MADRID, 4 Oct. (EUROPA PRESS) –
The Ibex 35 rose 2.35% in the middle of the session, which allowed it to reach 7,637.6 integers around 12:10 p.m., after the rebound on Wall Street, with rises of more than 2% in a context marked by inflation and by the decisions of central banks.
Renta 4 analysts highlight the drop in the yields of public debt, both in the United States and in Europe, after the “very weak data” of the manufacturing ISM in the United States, “which the market interprets as a possible brake on interest rate hikes” by the United States Federal Reserve (Fed).

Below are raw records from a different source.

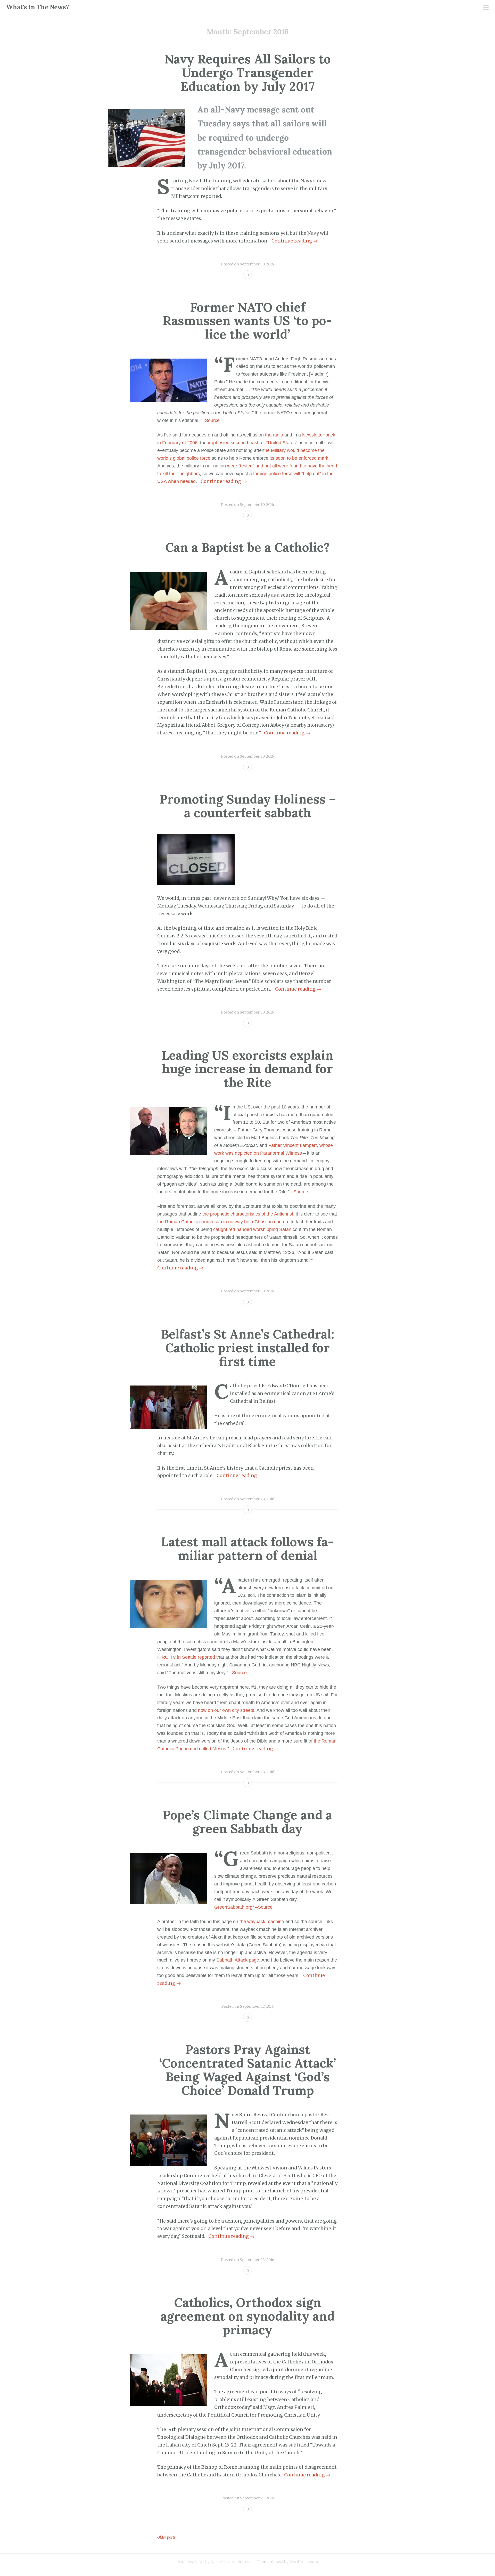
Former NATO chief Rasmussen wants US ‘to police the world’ (247, 320)
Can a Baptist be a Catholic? (247, 547)
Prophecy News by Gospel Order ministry (213, 2561)
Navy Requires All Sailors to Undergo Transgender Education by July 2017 (247, 72)
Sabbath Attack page (237, 1960)
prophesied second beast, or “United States (251, 442)
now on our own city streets (226, 1710)
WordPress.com (303, 2561)
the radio (274, 435)
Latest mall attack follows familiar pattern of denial (247, 1548)
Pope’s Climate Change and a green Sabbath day (247, 1821)
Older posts (166, 2537)
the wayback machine (262, 1921)
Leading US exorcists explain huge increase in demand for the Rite (247, 1068)
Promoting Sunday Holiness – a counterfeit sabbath (247, 806)
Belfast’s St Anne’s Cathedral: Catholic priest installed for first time (247, 1347)
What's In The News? (37, 7)
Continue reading (294, 241)
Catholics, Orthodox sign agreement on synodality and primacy (248, 2316)
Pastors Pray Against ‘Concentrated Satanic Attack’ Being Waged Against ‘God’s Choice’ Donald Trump (247, 2070)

In Spain, it has been known that the number of unemployed rose by 17,679 unemployed in September (0.6%), which placed the total at 2,941,919, its lowest figure in a month of September since 2008. For its part, the Social Security gained an average of 29,286 contributors (0.15%), below the growth registered in this month in 2021 (57,387 affiliates) and 2020 (84,013 employed), but above the advances experienced in the Septembers of the pre-pandemic period and from the years 2017-2019.
In this context, the largest increases were recorded by IAG (5.11%), Banco Santander (4.20%), Amadeus (4.05%), Inditex (3.71%), Banco Sabadell (3.25%) , PharmaMar (3.24%) and BBVA (3.13%). On the other hand, in the mid-session only Enagás (-0.95%), Grifols (-0.80%), Acciona (-0.27%) fell.
The rest of the European stock markets were also trading with increases of more than 1.8% in London, 3.2% in Paris, 2.9% in Frankfurt and 2.5% in Milan.
On the other hand, a barrel of Brent quality oil, a reference for the Old Continent, stood at a price of 89.64 dollars, with an increase of 0.78%, while the Texas stood at 84.25 dollars , after rising 0.74%, pending the meeting of the Organization of Petroleum Exporting Countries (OPEC) and its allies, the group known as OPEC, which will take place this Wednesday, with a possible reduction in oil production.
Finally, the price of the euro against the dollar stood at 0.9892 ‘greenbacks’, while the Spanish risk premium stood at 114 basis points, with the interest required on the ten-year bond at 2.951%.